I tempi in cui le Biennali di Architettura intendevano segnare un’indicazione progettuale foss’anche solo mettendo a fuoco le competenze della propria disciplina, sembrano lontanissimi. Già nella precedente edizione (2023) la curatrice Lesley Lokko aveva voluto praticare lo sconfinamento in altri settori e Carlo Ratti ha proseguito in questa direzione. La sua Biennale ci parla di tanti aspetti, se ne esce oltremodo confusi e frastornati ma un messaggio arriva forte e chiaro: in un mondo “ormai alterato” e in continua trasformazione l’uomo deve ripensare sé stesso e il suo costruire, solo nell’adattamento e nella metamorfosi è data la possibilità di sopravvivere.
Luglio 2025
1) Donna Haraway (Denver 1944), zoologa, biologa e filosofa statunitense, è docente emerita presso l’Università di Santa Cruz in California.

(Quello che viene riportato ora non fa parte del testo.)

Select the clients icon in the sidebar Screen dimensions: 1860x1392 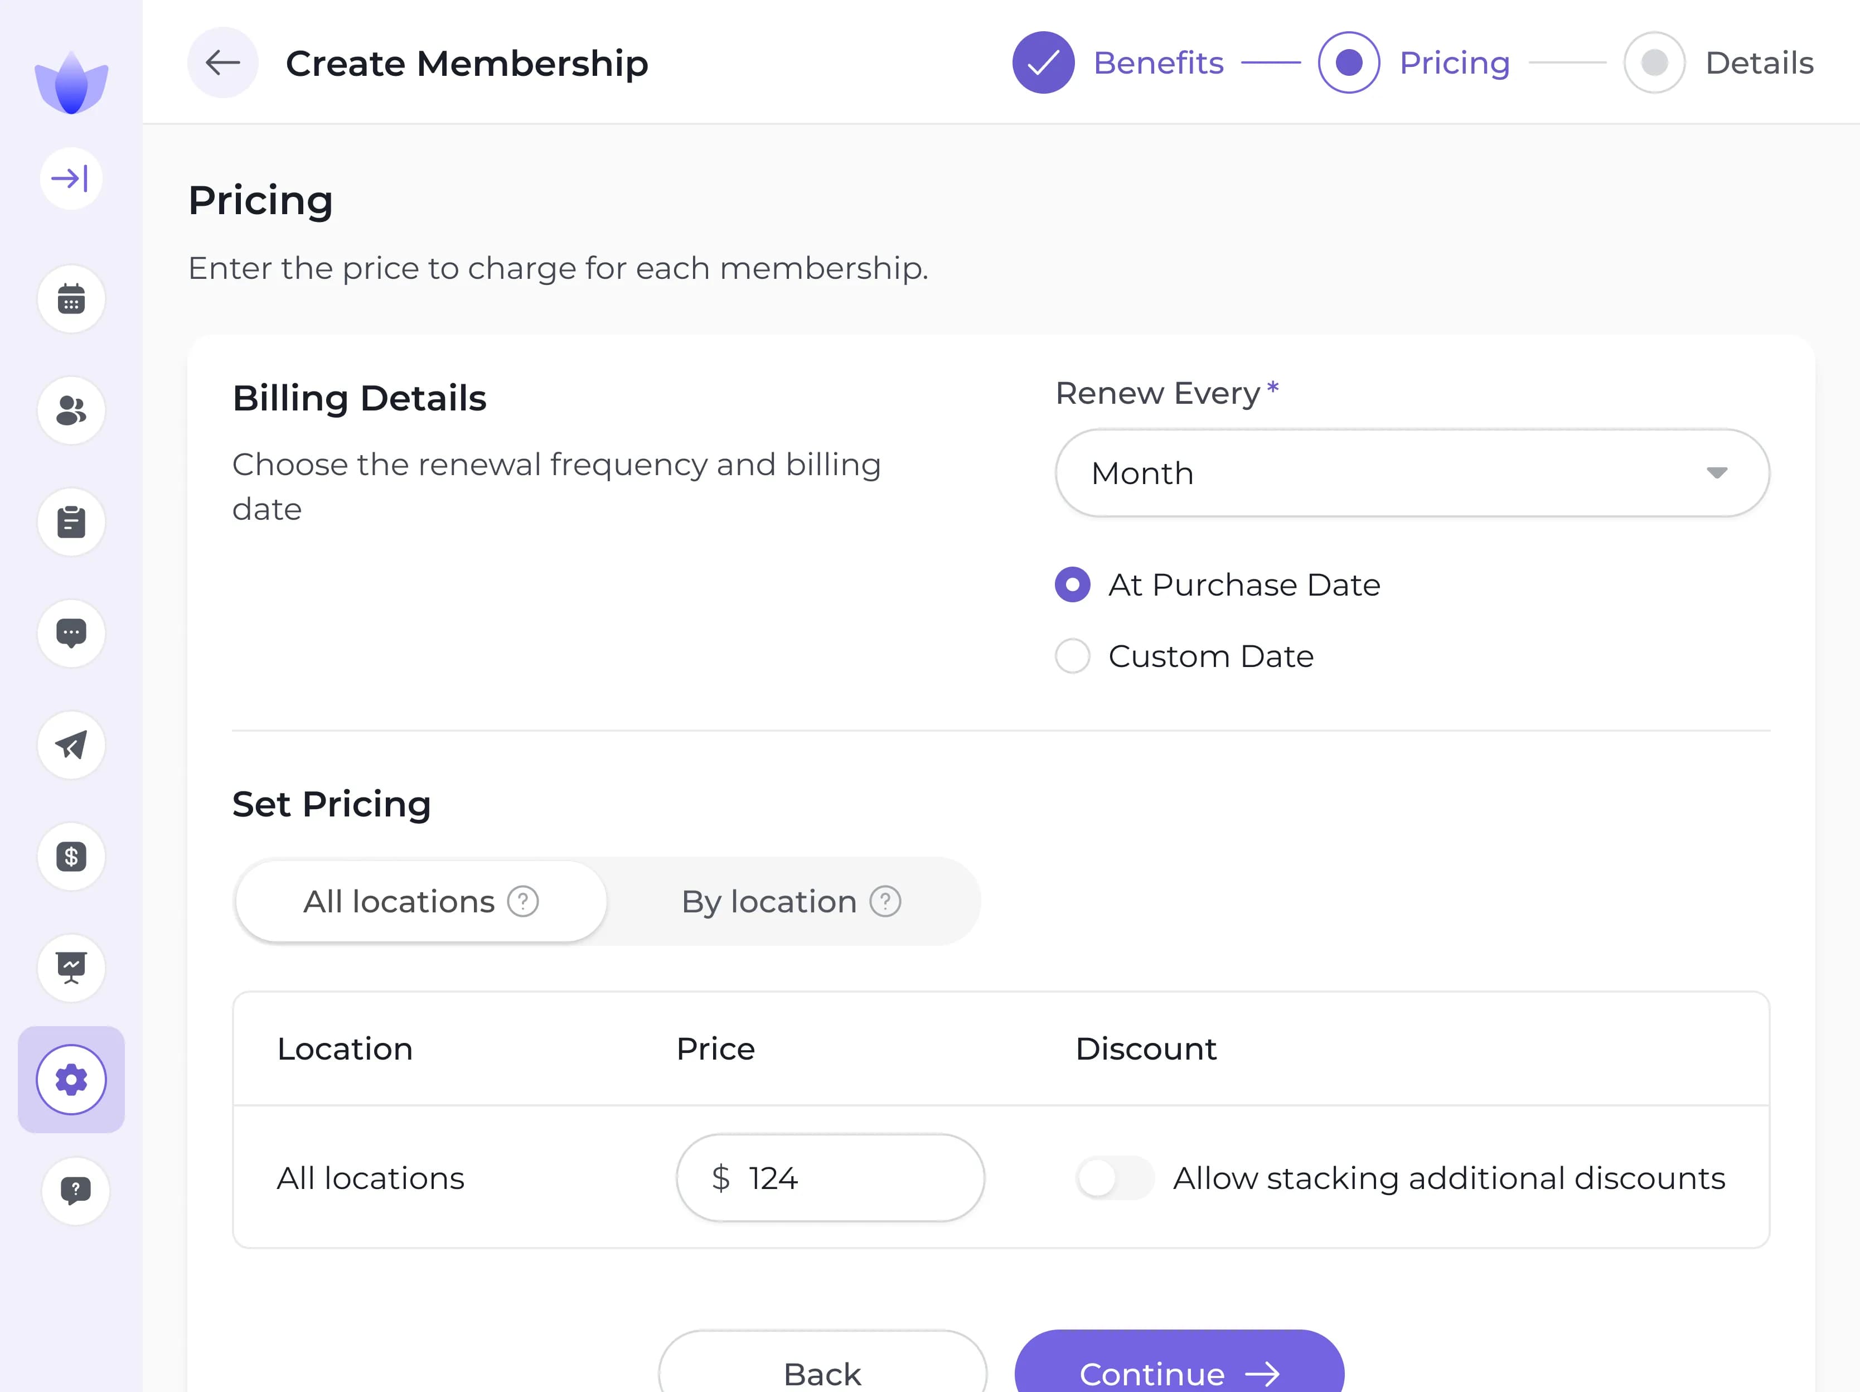[x=71, y=410]
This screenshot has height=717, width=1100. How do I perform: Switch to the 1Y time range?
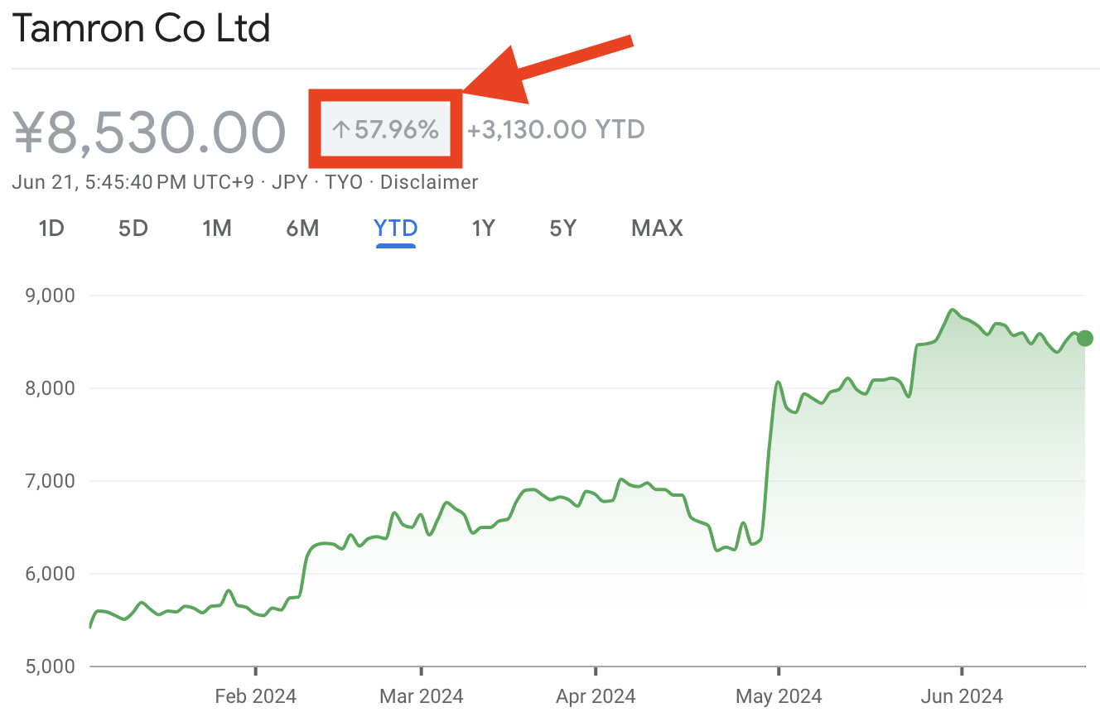[x=483, y=229]
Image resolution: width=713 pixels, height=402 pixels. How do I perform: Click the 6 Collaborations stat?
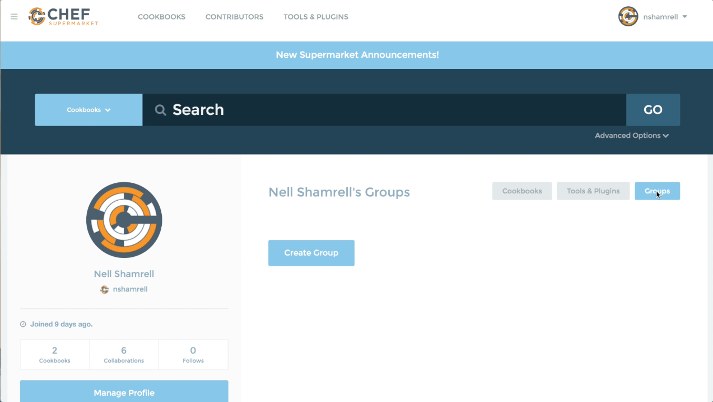pyautogui.click(x=123, y=354)
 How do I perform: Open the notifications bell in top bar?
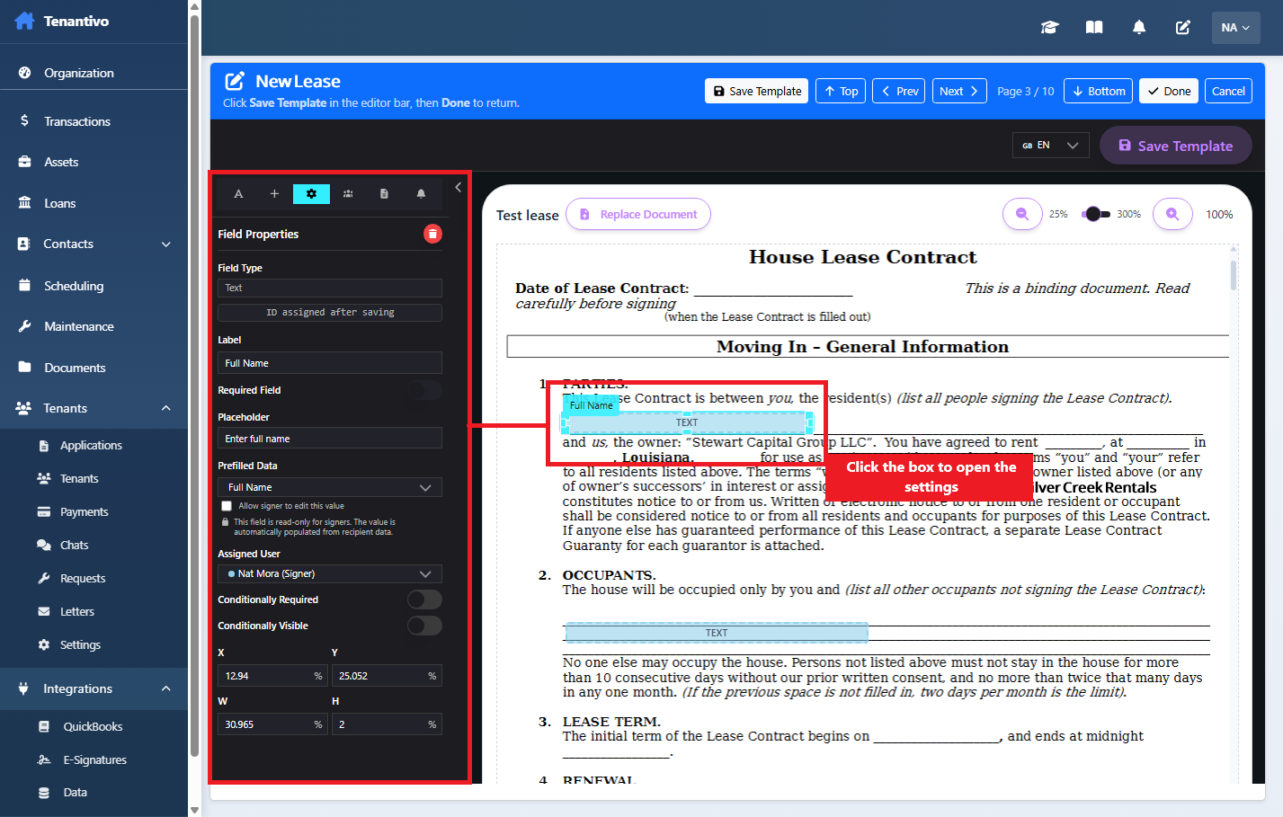tap(1139, 28)
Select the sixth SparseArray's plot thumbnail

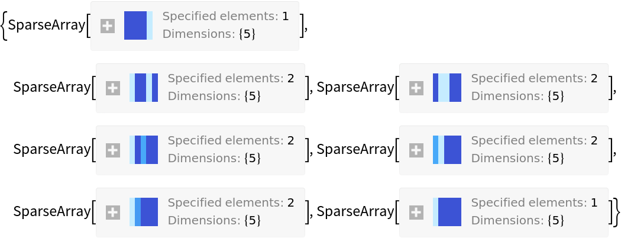pos(144,212)
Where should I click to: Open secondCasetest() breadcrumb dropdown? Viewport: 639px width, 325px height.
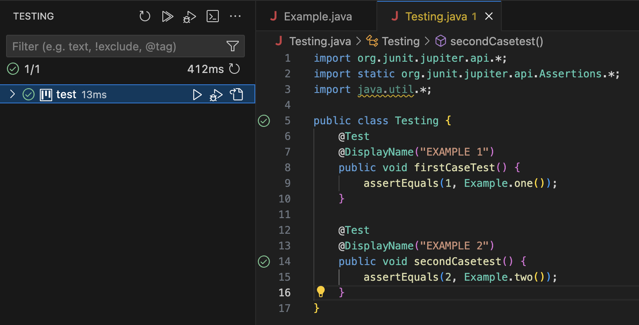tap(496, 41)
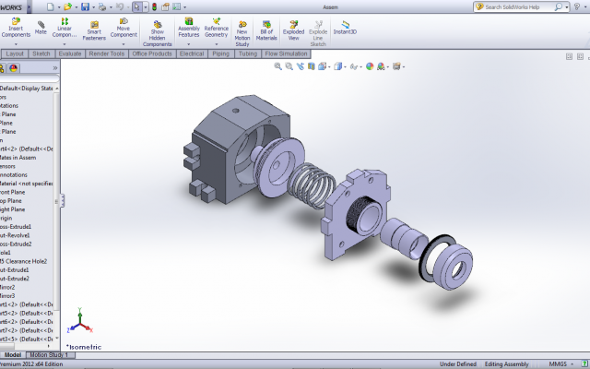Image resolution: width=590 pixels, height=369 pixels.
Task: Select M5 Clearance Hole2 feature
Action: pyautogui.click(x=23, y=261)
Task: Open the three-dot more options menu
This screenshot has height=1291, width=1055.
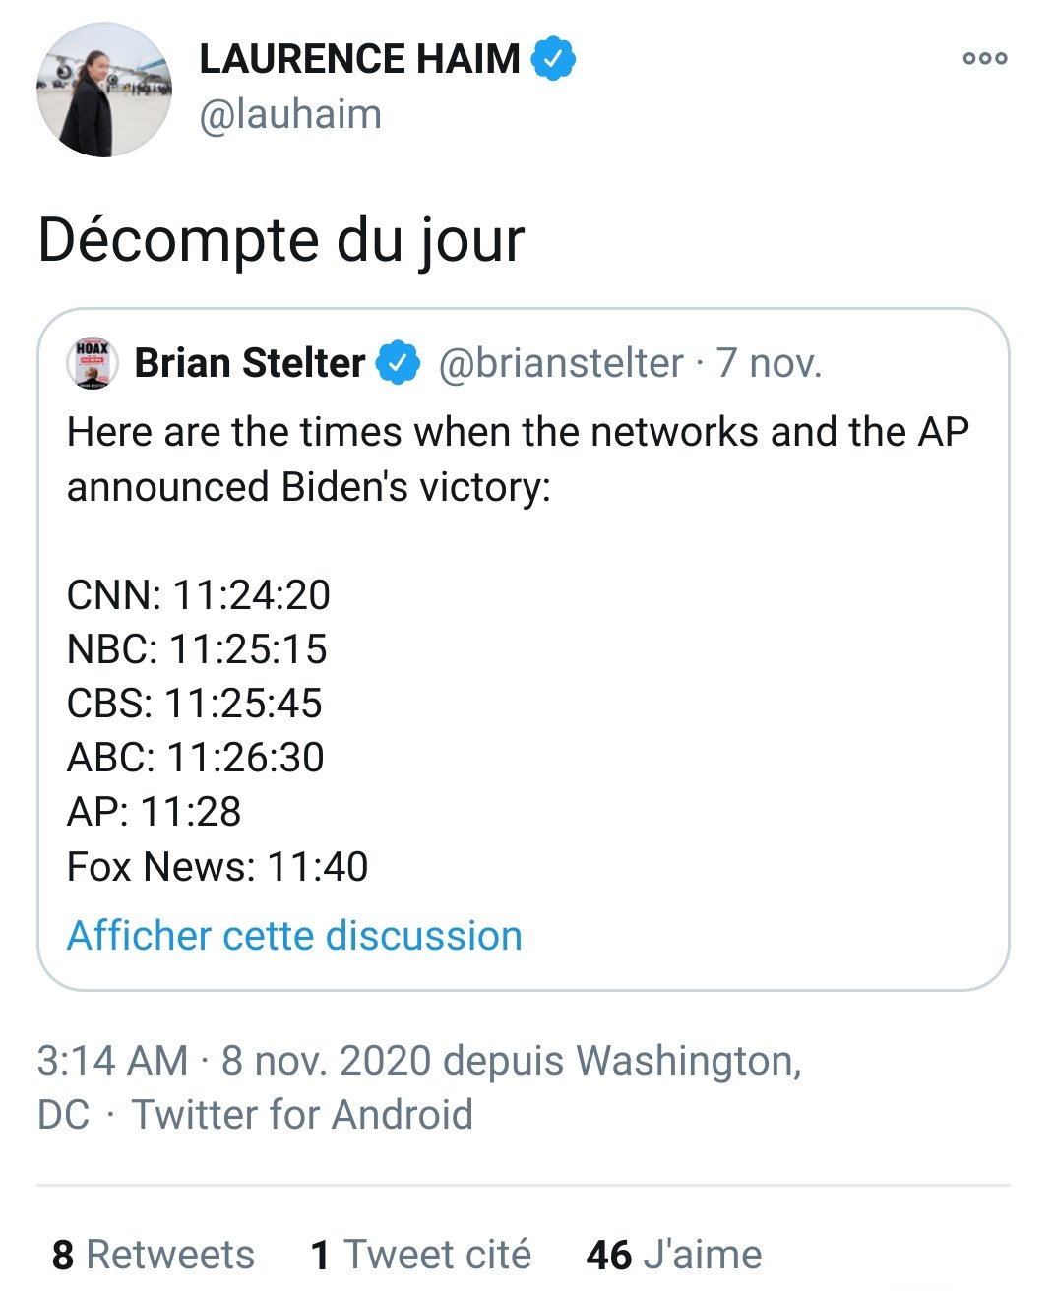Action: 985,58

A lei si deve il concetto di cyborg e l’idea dell’avvento di una nuova era che chiama Chthulucene come superamento di quella attuale fortemente caratterizzata dall’attività umana, l’Antropocene. La sua filosofia ha influenzato il pensiero femminista e gli studi sulla diversità di genere. Il Leone d’Oro Speciale alla Memoria è invece andato all’architetto Italo Rota (1953-2024) che ha fatto della natura la sua linea guida. Il suo ultimo libro è stato Solo diventare natura ci salverà, Milano, Libri Scheiwiller, 2023.
2) Partecipano quest’anno per la prima volta la Repubblica dell’Azerbaijan, il Sultanato dell’Oman, il Qatar e il Togo. Assenti la Russia e Israele.
3) Il 24 aprile 2025 è stato reso pubblico il manifesto Intelligens: Towards a New Architecture of Adaptation firmato da architetti, scienziati, politici e intellettuali.
4) Architecton di Victor Kossakovsky, è un film documentario presentato alla 74a edizione del Festival internazionale del cinema di Berlino nel 2024.
5) Soft Infrastructure di jaakko Heikkilä e Emil Lyytikkä.
6) Conq: Marine Biobased Building Materials di Angie Dub e Heidi jalkh.
7) MycoMuseum di Bhakti Loonawat e Suyash Sawant (Anomalia).
8) Elephant Chapel di Boonsem Premthada.
9) Palm Onto-Intelligence di Maria Paz Gutierrez e Donald Gensler.
10) From Liquid to Stone di Inge Donovan, jenna Schnitzler, Caitlin Mueller, Keith J Lee e Pitipat Wongsittikan.
11) Traditional Meets Innovation:Evolving Stoneworks Trought 3D Concrete Printing di Marco Galasso, Roberto Cognoli, Giovanni Marinelli, Ernesto Cesario e Daniele Bertini.
12) Underground Climate Change, Subsurface Opportunities and Innovations Laboratory Northwestern University, Geoeg Enerdrape.
13) A Robot’s Dream di Gramazio Kohler Research, ETH Zurich, MESH, Studio Armin Linke.
14) AM I A STRANGE LOOP? di Takashi Ikegami e Luc Steels.
15) T-An, The Art of Utsushi di Tomohisa Miyauchi, Naoko Tamura, Kunimitsu Hata, Atsuko Mochida, Simone Shu-Yeng Chung.
16) Vessels for Liminal Dialogues di Fundación Organizmo, Alice Grandoit-Sutka.
17) Elemental è lo studio di architettura fondato da Alejandro Aravena a Santiago del Chile.
18) HouseEurope!, s+ (station.plus, D-ARCH.ETH Zurich), b + Prototypen, CCA-Canadian Center for Architecture.
19) Great Together di Rocio Carzado, Jasper Meurer, Docar films
20) Akiya: Kazunori’s case di Lucia Filippini, Andrea Terceros Barron, Linshiro Ono, Kazunori Hamana.
21) Il Padiglione Belga presenta Building Biospheres curata dal neurobiologo Stefano Mancuso e l’architetto Bas Smets. Quest’ultimo, noto paesaggista, ha già realizzato a Roma un intervento nei giardini di Villa Medici e si appresta a firmare parte del MaXXI Green, un parco urbano di 7200 mq, nonché i giardini di Notre-Dame a Parigi.
22) Il Padiglione della Gran Bretagna è curato da Owen Hopkins, Kabage Karanja, Stella Mutegi, Kathryn Yusoff, questi ultimi del gruppo di Cave_bureau con sede a Nairobi.